Correction note: An earlier version of the article said the no-visitor rule starts tomorrow. It should be today (April 2). We are sorry for the error.
Visitors will no longer be allowed at all nursing homes from today until the end of the month, following the emergence of a new Covid-19 cluster at an old folks' home.
Caregivers will be allowed to communicate with residents through telephone or video calls.
Nursing homes with more than 200 beds will also implement split zones, the Ministry of Health (MOH) and the Agency for Integrated Care (AIC) said yesterday.
The moves come after MOH confirmed last night that there are now 11 coronavirus cases at the Lee Ah Mooi Old Age Home.
Of the number, nine are residents, including a 102-year-old woman. One is a staff member, and the last is her relative who works at the Moral Home for the Aged Sick.
Other measures announced by the authorities include safe distancing for all nursing home residents.

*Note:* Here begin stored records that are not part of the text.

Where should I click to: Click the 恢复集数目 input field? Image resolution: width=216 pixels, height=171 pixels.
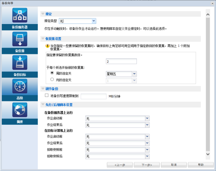coord(121,62)
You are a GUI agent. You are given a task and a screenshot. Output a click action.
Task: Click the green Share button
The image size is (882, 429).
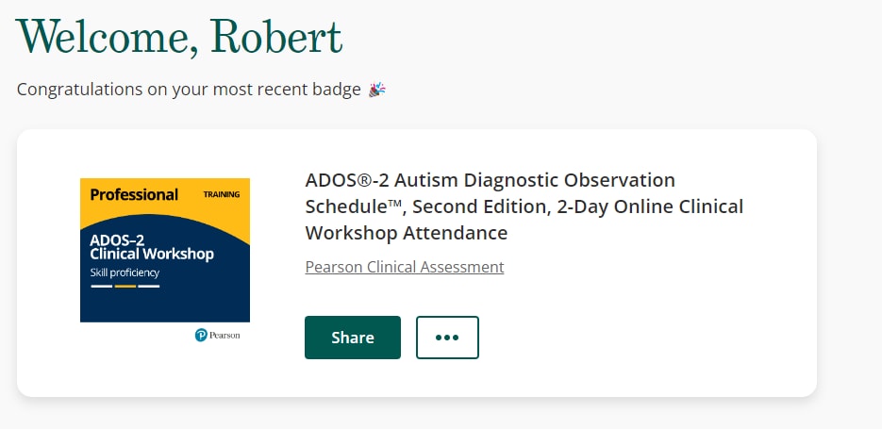[x=353, y=338]
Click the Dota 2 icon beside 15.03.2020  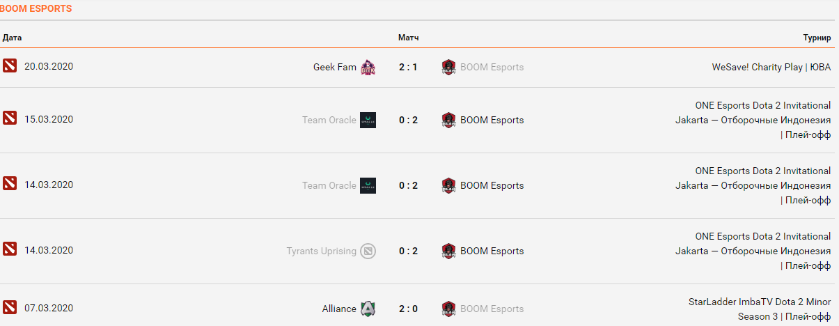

Staff members are also reminded to stay home if they are not well, the authorities said, as they reiterated that nursing homes must adhere strictly to advisories on Covid-19 precautionary measures.
"MOH and AIC will continue to monitor the situation closely and work with the nursing homes to ensure the safety and well-being of their residents and staff," a joint statement said.
MOH will review the suspension of visits by people to nursing homes again closer to the end of the month.
A major nursing home operator, Econ Healthcare Group, had told The Straits Times earlier in the day that it had already started barring family members from visiting residents unless the resident was critically ill.
Mr Ong Chu Poh, chief executive and chairman of Econ, which operates seven nursing homes in Singapore with 795 residents, said the homes have stepped up precautionary measures.
For instance, residents have their temperatures taken twice daily, and every four hours for those having a fever, said Mr Ong.
Exercise sessions are conducted on a one-on-one basis where possible, or, if conducted in a group, participants are spaced out from one another.
Orange Valley, which operates five homes across Singapore, has barred all face-to-face visits.
At Methodist Welfare Services' (MWS) nursing home in Choa Chu Kang, clinical and non-clinical staff have been segregated, and telecommuting has also been implemented.
MWS' management is also looking into additional measures such as further staggering work hours, extending its telecommuting arrangements and reviewing visitation arrangements.
Said Ms Diana Ooi, head of MWS' Choa Chu Kang home: "We will continue working with the authorities to ensure the safety of our residents and staff, and to safeguard their well-being. We urge those who have contact with residents of nursing homes to be socially responsible."
Singapore's multi-ministry task force fighting the coronavirus has stressed repeatedly that extra care must be taken to prevent seniors from getting the virus.
This is because older people are more vulnerable to serious complications if infected.